Le Parlement russe a adopté une loi autorisant une intervention militaire pour « protéger » des citoyens russes à l’étranger. Derrière ce texte présenté comme défensif, plusieurs capitales européennes voient réapparaître une doctrine déjà utilisée par Moscou avant l’invasion de l’Ukraine.
Moscou reprend l’argument utilisé contre l’Ukraine
La logique du Kremlin rappelle fortement celle employée avant l’offensive de 2022 : défendre les populations russophones supposément menacées hors des frontières russes.
Cette fois, le cadre juridique est officiellement inscrit dans la loi russe.
Le texte permet théoriquement à Moscou de justifier une intervention contre un État étranger au nom de la protection de citoyens russes arrêtés ou « maltraités ».
Pour plusieurs responsables européens, cette évolution est loin d’être symbolique.
Les pays baltes au centre des inquiétudes
L’Estonie, la Lettonie et la Lituanie apparaissent immédiatement comme les territoires les plus sensibles.
Ces pays possèdent d’importantes minorités russophones et partagent une frontière directe avec la Russie.
Depuis plusieurs années, Moscou accuse régulièrement ces États de marginaliser la langue russe et les populations russophones.
Dans ce contexte, certains analystes redoutent que le Kremlin utilise cette nouvelle loi comme outil de pression stratégique contre l’OTAN.
Poutine peut-il vraiment attaquer l’Alliance atlantique ?
Pour l’instant, une offensive militaire directe contre un pays membre de l’OTAN reste jugée peu probable par de nombreux experts.
L’armée russe reste massivement mobilisée en Ukraine et subit une forte pression matérielle et humaine.
Mais le danger pourrait prendre d’autres formes.
Cyberattaques, sabotage, désinformation, manipulation politique ou opérations hybrides constituent déjà des instruments centraux de la stratégie russe contre l’Europe.

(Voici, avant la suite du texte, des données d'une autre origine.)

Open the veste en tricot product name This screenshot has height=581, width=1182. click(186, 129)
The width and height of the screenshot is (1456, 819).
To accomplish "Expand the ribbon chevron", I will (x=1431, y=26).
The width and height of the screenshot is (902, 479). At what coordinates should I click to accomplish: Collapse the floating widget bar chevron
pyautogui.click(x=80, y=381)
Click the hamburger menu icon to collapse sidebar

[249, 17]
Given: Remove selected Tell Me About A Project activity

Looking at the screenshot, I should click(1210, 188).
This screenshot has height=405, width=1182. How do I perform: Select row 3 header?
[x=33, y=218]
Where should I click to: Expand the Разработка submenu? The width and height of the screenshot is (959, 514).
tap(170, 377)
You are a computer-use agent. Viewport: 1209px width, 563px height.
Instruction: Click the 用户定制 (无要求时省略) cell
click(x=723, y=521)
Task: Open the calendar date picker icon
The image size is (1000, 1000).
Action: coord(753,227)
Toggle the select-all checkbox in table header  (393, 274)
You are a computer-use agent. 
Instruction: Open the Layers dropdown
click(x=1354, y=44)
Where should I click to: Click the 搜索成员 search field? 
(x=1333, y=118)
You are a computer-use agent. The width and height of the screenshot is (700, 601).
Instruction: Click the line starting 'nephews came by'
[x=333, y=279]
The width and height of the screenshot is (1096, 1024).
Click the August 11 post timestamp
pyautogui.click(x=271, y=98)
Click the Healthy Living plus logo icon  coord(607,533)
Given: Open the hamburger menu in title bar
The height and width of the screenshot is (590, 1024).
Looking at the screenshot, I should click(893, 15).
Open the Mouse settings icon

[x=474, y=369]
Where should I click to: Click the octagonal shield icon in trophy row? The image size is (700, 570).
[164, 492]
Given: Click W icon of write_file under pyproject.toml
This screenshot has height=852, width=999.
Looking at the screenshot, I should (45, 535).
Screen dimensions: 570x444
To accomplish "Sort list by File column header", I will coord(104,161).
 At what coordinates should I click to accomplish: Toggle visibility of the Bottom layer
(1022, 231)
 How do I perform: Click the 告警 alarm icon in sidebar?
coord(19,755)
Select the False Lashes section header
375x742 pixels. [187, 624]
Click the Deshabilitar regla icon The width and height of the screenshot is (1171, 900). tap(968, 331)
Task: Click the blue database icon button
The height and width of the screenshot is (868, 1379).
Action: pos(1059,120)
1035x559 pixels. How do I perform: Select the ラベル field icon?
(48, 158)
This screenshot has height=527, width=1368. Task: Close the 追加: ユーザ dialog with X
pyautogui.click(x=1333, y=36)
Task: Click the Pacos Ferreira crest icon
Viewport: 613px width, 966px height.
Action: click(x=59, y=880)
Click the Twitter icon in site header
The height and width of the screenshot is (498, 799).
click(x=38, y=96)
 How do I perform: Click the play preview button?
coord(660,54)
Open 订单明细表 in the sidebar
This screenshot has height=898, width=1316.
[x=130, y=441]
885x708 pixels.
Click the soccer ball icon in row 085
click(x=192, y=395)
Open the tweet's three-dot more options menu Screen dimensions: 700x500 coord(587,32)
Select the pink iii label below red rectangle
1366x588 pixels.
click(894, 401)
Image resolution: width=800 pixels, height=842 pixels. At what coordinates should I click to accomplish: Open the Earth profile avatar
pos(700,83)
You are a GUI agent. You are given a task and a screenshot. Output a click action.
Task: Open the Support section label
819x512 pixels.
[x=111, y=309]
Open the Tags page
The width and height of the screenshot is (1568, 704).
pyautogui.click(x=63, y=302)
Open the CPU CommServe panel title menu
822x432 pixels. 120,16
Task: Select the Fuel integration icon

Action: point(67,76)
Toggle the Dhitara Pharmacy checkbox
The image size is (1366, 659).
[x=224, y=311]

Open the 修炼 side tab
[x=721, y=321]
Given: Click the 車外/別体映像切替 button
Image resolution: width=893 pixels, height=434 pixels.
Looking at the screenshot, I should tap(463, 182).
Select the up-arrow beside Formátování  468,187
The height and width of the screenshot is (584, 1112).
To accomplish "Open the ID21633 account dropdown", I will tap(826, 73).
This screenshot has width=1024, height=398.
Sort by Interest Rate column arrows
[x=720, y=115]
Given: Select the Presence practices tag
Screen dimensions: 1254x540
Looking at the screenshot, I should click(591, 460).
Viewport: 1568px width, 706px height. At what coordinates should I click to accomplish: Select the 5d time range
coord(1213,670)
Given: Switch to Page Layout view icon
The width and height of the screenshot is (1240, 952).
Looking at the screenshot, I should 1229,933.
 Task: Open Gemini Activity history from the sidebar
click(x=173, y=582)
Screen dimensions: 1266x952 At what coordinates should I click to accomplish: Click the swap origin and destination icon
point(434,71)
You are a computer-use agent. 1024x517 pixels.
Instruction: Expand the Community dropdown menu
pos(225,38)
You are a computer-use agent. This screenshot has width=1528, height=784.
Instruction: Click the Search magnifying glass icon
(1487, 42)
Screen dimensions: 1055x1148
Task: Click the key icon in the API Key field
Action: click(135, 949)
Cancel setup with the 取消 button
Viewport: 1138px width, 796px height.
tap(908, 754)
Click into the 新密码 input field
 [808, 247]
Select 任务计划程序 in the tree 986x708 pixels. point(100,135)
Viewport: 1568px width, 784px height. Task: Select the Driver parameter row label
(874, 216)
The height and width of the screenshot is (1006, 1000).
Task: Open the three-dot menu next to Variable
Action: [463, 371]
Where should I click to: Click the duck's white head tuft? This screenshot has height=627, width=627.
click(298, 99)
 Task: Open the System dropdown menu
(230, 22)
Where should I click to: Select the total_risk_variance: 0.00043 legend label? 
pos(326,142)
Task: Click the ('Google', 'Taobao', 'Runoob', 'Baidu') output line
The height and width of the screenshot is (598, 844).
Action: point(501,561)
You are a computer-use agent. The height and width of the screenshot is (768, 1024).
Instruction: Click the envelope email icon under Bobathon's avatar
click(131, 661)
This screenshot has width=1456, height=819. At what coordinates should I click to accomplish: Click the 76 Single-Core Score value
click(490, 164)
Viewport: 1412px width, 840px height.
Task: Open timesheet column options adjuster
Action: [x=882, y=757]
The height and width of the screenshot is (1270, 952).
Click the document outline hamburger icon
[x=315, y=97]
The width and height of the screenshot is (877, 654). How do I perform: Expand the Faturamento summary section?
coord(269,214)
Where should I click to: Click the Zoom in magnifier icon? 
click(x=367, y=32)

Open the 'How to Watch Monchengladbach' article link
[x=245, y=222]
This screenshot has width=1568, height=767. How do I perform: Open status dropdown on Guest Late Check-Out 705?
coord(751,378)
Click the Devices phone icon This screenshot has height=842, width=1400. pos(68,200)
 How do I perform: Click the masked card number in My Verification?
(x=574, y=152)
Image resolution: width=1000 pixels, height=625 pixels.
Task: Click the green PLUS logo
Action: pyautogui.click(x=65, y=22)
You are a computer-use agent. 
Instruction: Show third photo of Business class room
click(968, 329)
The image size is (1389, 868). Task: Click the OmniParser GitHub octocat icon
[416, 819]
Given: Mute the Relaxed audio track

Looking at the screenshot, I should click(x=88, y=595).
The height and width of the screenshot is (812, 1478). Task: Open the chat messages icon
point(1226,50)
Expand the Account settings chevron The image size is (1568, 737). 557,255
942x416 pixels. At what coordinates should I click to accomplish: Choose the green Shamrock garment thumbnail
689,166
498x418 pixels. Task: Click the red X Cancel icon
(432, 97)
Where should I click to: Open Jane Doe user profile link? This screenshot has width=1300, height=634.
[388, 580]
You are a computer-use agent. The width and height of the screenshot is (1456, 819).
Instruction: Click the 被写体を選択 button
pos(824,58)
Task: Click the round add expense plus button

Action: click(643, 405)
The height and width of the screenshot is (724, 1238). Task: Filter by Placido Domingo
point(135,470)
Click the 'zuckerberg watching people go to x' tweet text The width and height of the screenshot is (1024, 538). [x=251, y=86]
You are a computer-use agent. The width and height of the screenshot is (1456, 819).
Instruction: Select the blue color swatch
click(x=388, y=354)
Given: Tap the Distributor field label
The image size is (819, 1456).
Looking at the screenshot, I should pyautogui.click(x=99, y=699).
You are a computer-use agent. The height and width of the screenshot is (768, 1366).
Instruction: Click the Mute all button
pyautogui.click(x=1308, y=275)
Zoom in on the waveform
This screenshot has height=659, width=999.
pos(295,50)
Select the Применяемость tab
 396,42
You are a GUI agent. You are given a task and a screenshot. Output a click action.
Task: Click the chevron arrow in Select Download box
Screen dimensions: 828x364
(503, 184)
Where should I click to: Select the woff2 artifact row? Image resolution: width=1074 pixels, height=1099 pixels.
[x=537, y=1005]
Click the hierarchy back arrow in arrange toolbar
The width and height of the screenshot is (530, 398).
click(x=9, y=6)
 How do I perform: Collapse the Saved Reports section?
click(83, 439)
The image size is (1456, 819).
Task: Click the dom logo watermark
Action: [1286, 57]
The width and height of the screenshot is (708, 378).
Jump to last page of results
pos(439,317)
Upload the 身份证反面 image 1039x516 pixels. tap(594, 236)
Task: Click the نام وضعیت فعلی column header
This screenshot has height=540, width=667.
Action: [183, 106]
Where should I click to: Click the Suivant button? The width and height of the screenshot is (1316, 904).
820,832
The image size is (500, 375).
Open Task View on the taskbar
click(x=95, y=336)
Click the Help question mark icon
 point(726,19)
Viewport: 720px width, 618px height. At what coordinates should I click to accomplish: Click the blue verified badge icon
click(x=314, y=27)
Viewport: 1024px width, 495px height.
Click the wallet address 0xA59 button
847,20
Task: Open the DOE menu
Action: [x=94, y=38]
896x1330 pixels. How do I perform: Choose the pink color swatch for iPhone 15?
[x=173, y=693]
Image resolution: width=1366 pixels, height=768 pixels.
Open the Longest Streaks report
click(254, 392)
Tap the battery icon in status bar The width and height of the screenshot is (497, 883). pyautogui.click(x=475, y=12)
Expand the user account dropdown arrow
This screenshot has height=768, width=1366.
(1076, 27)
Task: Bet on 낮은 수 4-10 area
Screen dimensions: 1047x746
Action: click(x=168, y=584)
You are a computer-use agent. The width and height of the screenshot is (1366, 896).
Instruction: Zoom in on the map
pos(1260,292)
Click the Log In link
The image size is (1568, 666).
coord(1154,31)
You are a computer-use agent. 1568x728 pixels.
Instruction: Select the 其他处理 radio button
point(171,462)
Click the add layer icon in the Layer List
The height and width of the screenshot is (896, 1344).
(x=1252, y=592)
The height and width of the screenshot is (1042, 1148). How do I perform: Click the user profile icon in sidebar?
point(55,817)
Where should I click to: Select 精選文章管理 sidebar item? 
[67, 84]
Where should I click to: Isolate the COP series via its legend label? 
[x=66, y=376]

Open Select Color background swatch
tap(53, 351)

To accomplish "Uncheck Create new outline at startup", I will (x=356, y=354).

Et dans ce domaine, Moscou conserve une capacité de nuisance importante.
Une bataille autour du droit international
Au-delà du risque militaire, cette loi traduit aussi une confrontation idéologique plus large avec l’Occident.
La Russie cherche à imposer sa propre lecture du droit international face aux initiatives européennes visant à poursuivre Vladimir Poutine pour crime d’agression contre l’Ukraine.
En créant sa propre justification juridique pour d’éventuelles interventions extérieures, Moscou envoie un message clair : le Kremlin ne reconnaît plus les règles fixées par les institutions occidentales.
L’ombre de Donald Trump inquiète l’Europe
Cette montée des tensions intervient dans un contexte particulièrement sensible pour les Européens.
Plusieurs responsables craignent qu’en cas de crise majeure dans les pays baltes, Donald Trump adopte une position ambiguë vis-à-vis de l’OTAN.
Le doute porte moins sur les capacités militaires de l’Alliance que sur sa cohésion politique.
C’est précisément cette incertitude que Moscou pourrait chercher à exploiter.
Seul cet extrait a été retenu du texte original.